「桃、こいつに狙われてたの覚えてる?そういうやつだよこいつは」


「覚えてるよ。でもそれはそれ、これはこれでしょ?もしこれで泊まらせてあげなくて絢さんがなにかの事件に巻き込まれちゃったらどうするの?後からじゃ遅いんだよ?」


「ストーカーだって嘘に決まってんだろ。俺らの気を引きたくて口から出たでまかせだろ」



こんなに真剣に相談してきてる絢さんの言葉を嘘の一言で終わらせようとするひーくんに、さすがのあたしも堪忍袋の尾が切れた。



そしてそれは英二くんも一緒だった。




「あのなぁ、さすがにここまでの嘘はつかねぇだろ!そんなのもわかんねぇのかよ。確かに今まで気を引くために嘘ついてたこともあったよ?現に今回は俺も加担しちゃって悪いと思ってるよ。でもよ、家族って存在を感じたいからこそだろ?」


「逆に聞くけど、英二こそこいつが今までどれだけ嘘ついて気引いて、俺らの周りの女たちをどれだけ脅してきたか知ってんだろうが。
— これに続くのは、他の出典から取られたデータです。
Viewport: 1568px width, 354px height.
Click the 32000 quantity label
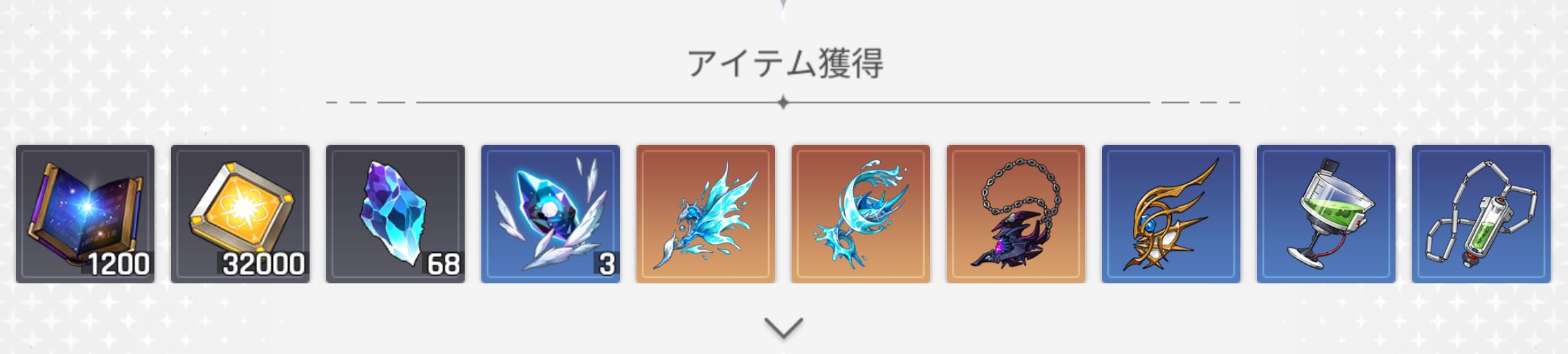[263, 264]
まさか忘れてるわけじゃねぇよな?」


「でも、それも全部結局はおまえがもっと家族として関わってあげてねぇからだろ」


「家族?数年一緒に住んで離婚して離れてから何年も連絡取らずいきなり現れたやつが?ふざけんじゃねぇよ」


「籍は違っても血繋がって一瞬でも一緒に暮らしてたんだから家族だろ⁈絢ちゃんは家族だと思ってるんだよ。なんでその気持ちに寄り添ってあげられねぇんだよ。だから絢ちゃんもつきたくない嘘ついておまえの気引こうとしてんだろうが」



ヒートアップする2人の間で絢さんはただただ下を向いて泣いていた。